For the next two weeks, as the disease incubates in their bodies, they act like all the other drunken college kids. They do tequila shots and keg stands. Some freak dance with some hotties from Texas Tech. Others get lucky with some girls from Arizona State. All the while they are spreading smallpox both through physical contact and by spraying more of the containers in crowed areas.

After two weeks, the terrorists begin to get a rash. The disease is now as its most contagious stage. Next comes the white pustules, and then a painful death or at least permanent disfigurement. It's time for Phase II of their plan. Attack North.

That night, the teams split up make their way individually to the international bridge with all the other kids headed back to Padre Island. This is the moment that all your tax dollars have been building up to. Will these two men get caught at the border?

For once, everything goes right, but it’s too late to matter. Acting on information collected by the CIA and passed to the Department of Homeland Security, the customs agents on the border detain several of the terrorists. Some slip past, but it’s a coup for homeland security as they have seemingly disrupted an attempt at terrorist infiltration. The terrorist who are caught are detained in the Cameron County jail while the feds decide what to do with them. They come in contact with guards and other prisoners—more targets courtesy of the US government.

The terrorists are sick, but nobody notices. The next day the FBI takes custody of the suspects and begins to question them. Two days later the suspects develop white pustules all over their bodies. A doctor is rushed the holding facility.

Within the hour panicked alerts begin to flash across the country. Smallpox. The nightmare is here. Simultaneously, clinics at college campuses throughout the country begin seeing students with flu-like symptoms. Some of them have rashes. In Mexico, the same thing is happening.
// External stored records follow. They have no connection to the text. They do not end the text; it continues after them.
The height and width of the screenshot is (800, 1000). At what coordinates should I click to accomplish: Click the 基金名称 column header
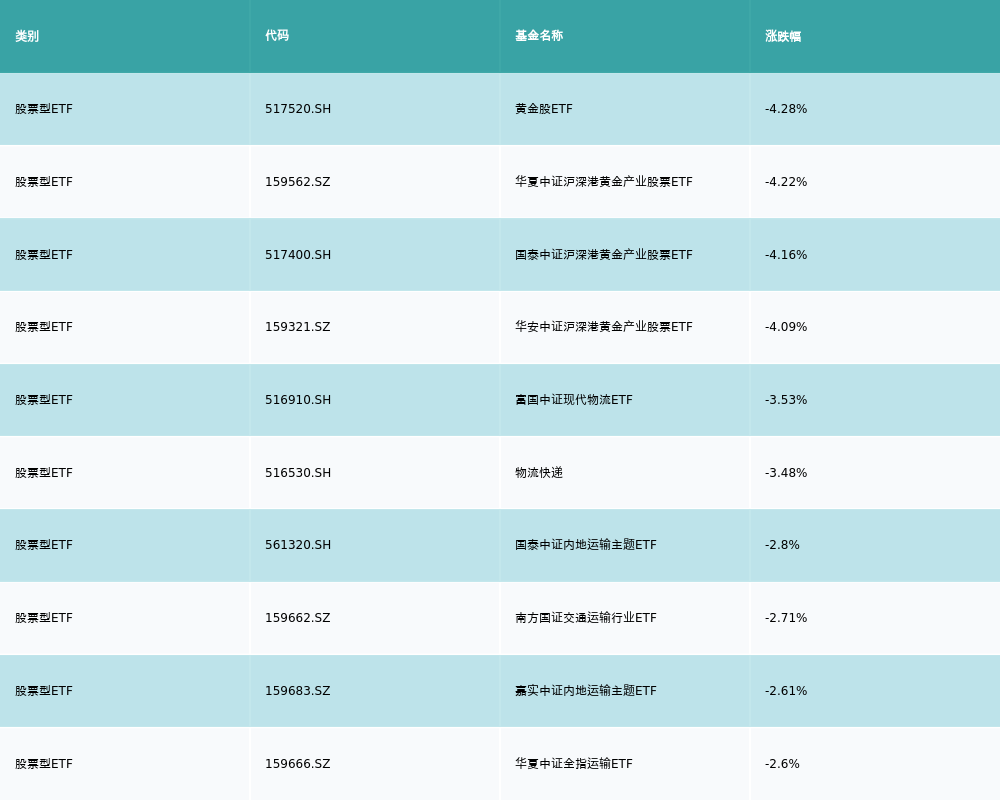539,36
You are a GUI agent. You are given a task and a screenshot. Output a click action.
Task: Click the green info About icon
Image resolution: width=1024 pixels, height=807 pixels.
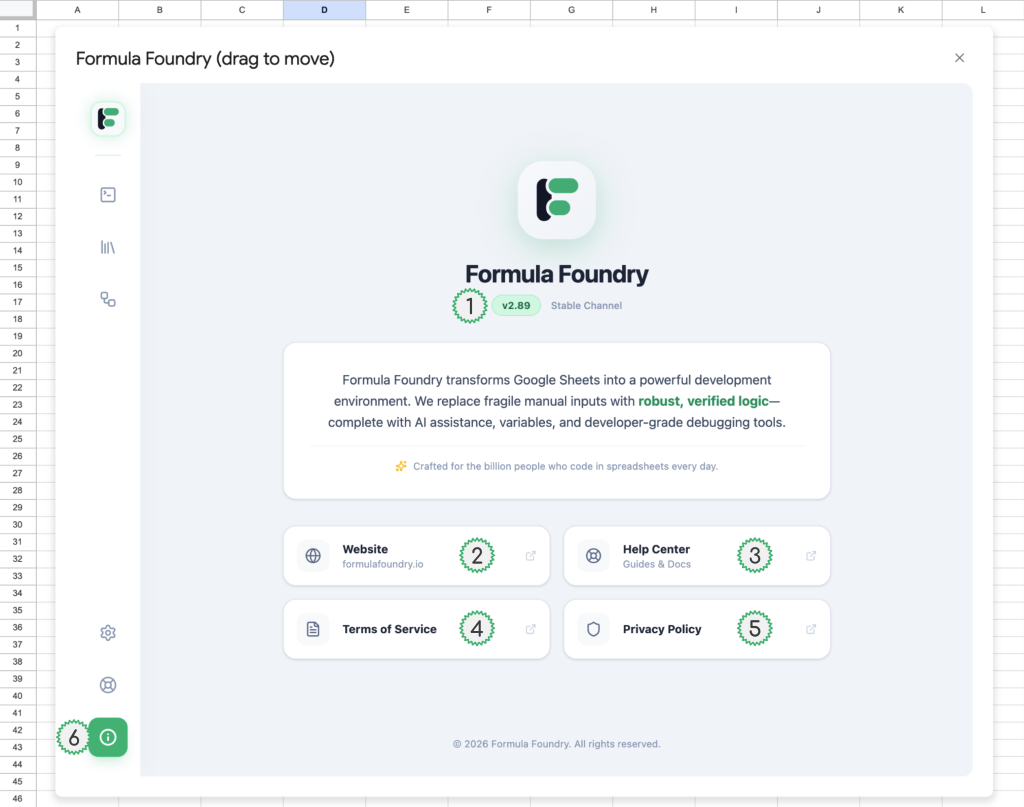pos(108,737)
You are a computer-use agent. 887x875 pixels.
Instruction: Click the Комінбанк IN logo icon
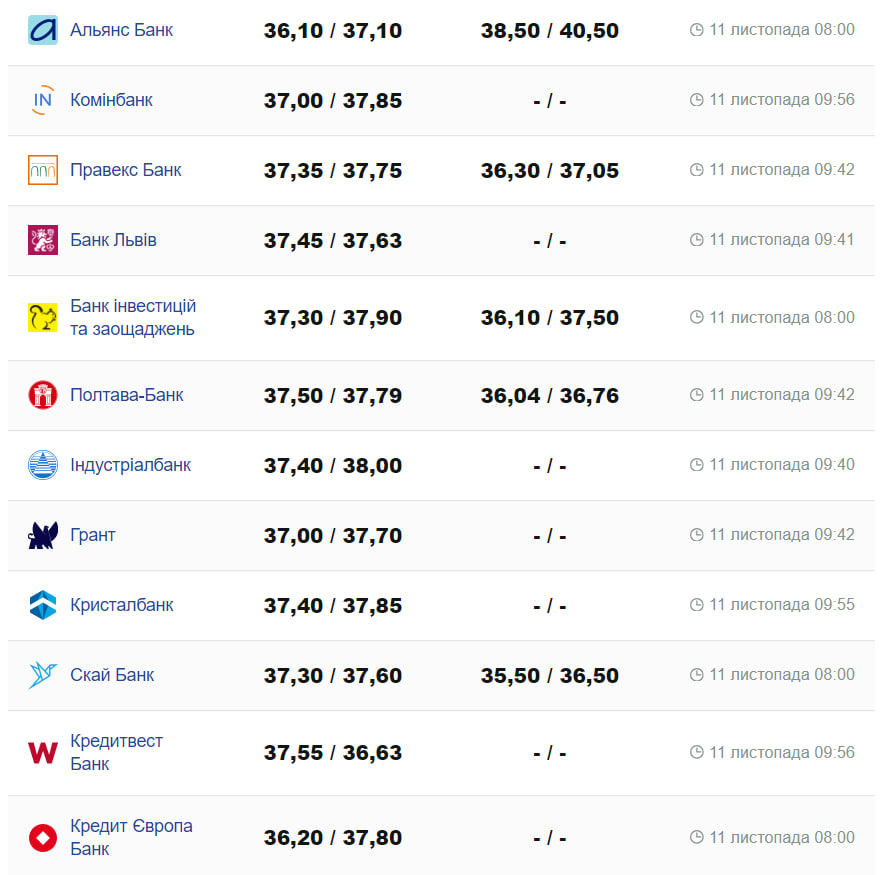43,100
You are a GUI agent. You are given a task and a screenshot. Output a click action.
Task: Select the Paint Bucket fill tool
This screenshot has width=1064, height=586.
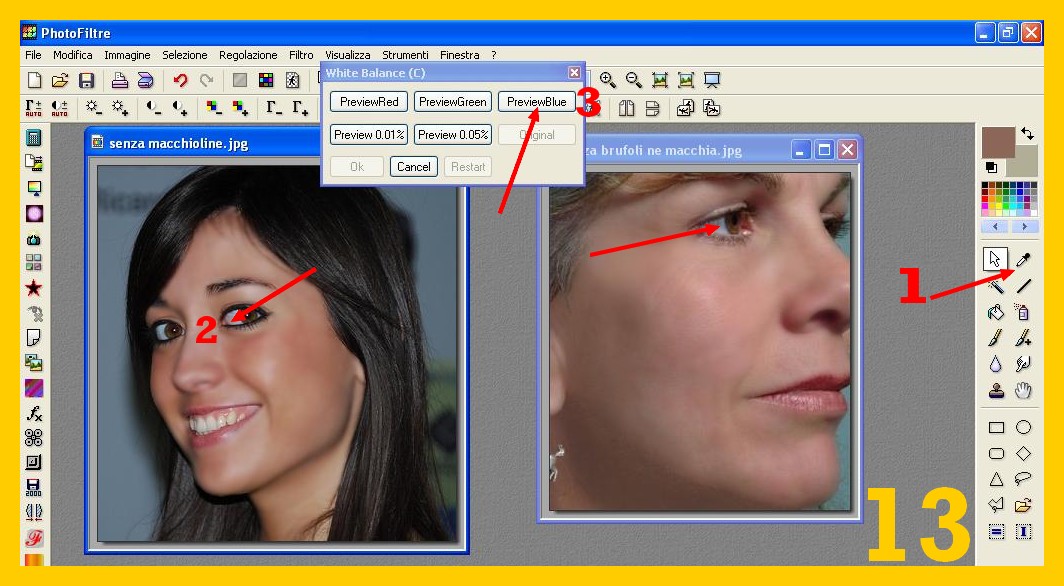996,313
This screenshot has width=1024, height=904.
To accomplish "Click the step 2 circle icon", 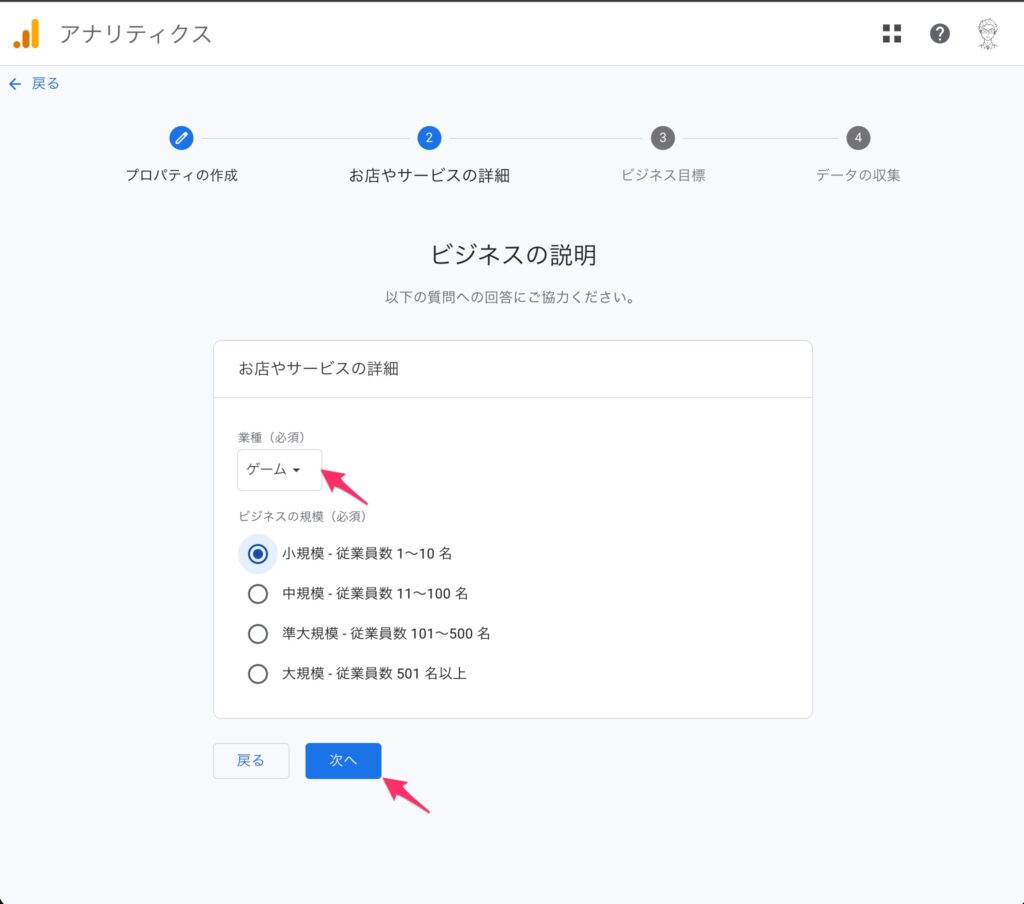I will (x=429, y=138).
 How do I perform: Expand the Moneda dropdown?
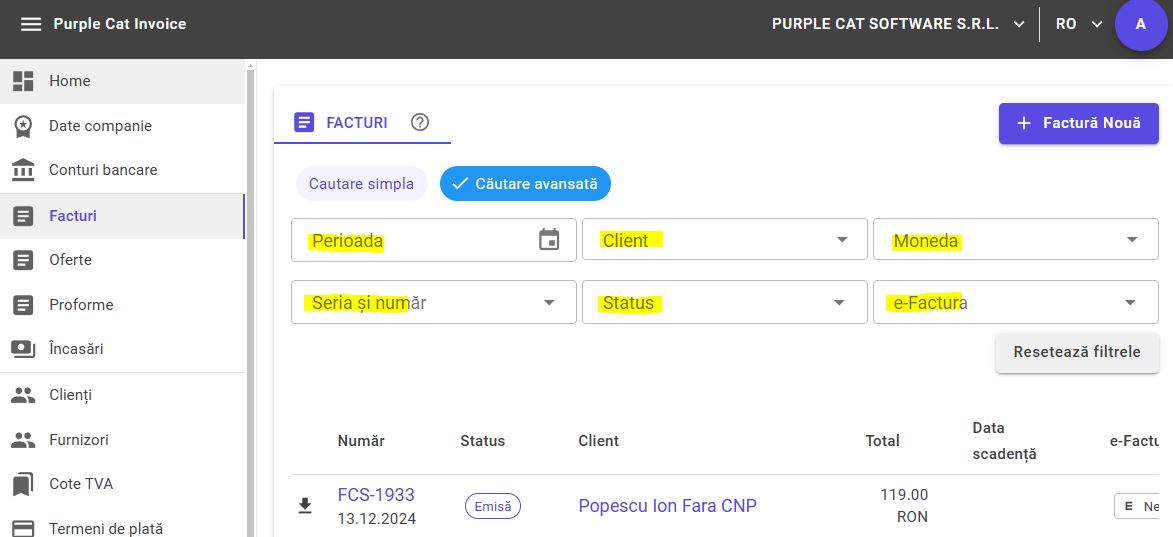1016,240
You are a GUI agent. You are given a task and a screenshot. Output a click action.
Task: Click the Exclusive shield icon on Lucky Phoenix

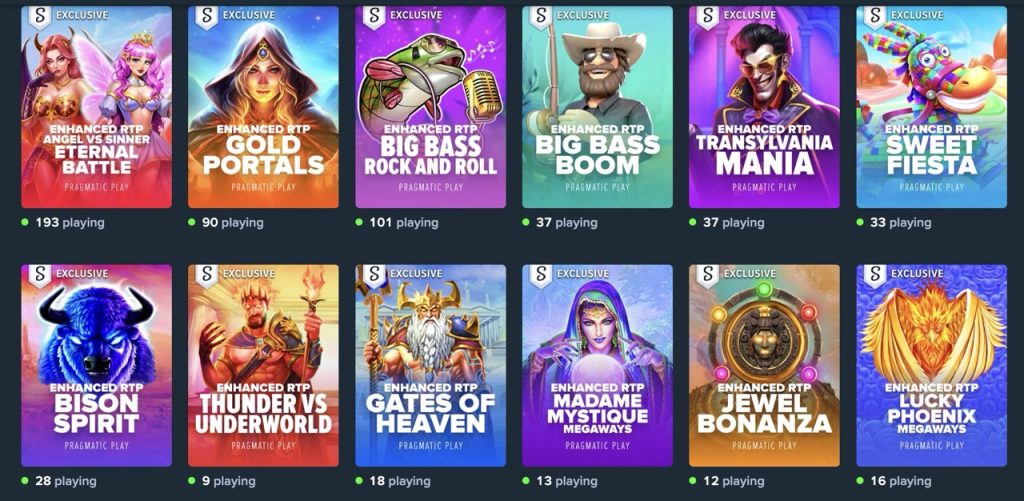pyautogui.click(x=875, y=276)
The US has now been under biological attack for two weeks. On the way home from spring break, the infected college students have passed through every major airport and traveled along every major highway in the US. Mexico is now collateral damage in the global war on terror. The clock is ticking on a biological time bomb. Now what?


Comments:
Benefits: You can cast young, good looking people as the spring breakers. You can have the Jack Bauer-type who “saves” the day by figuring out that the infiltrators are trying to cross the borders. Then you get a lot of cool doomsday “hotzone” stuff with smallpox outbreaks across the country.

Drawback: Bringing in the attack under the $500K price would be hard. You could get the teams trained and in place with that amount of money, but acquiring the smallpox would be tough. We would have to assume that the smallpox was acquired on a separate budget line item.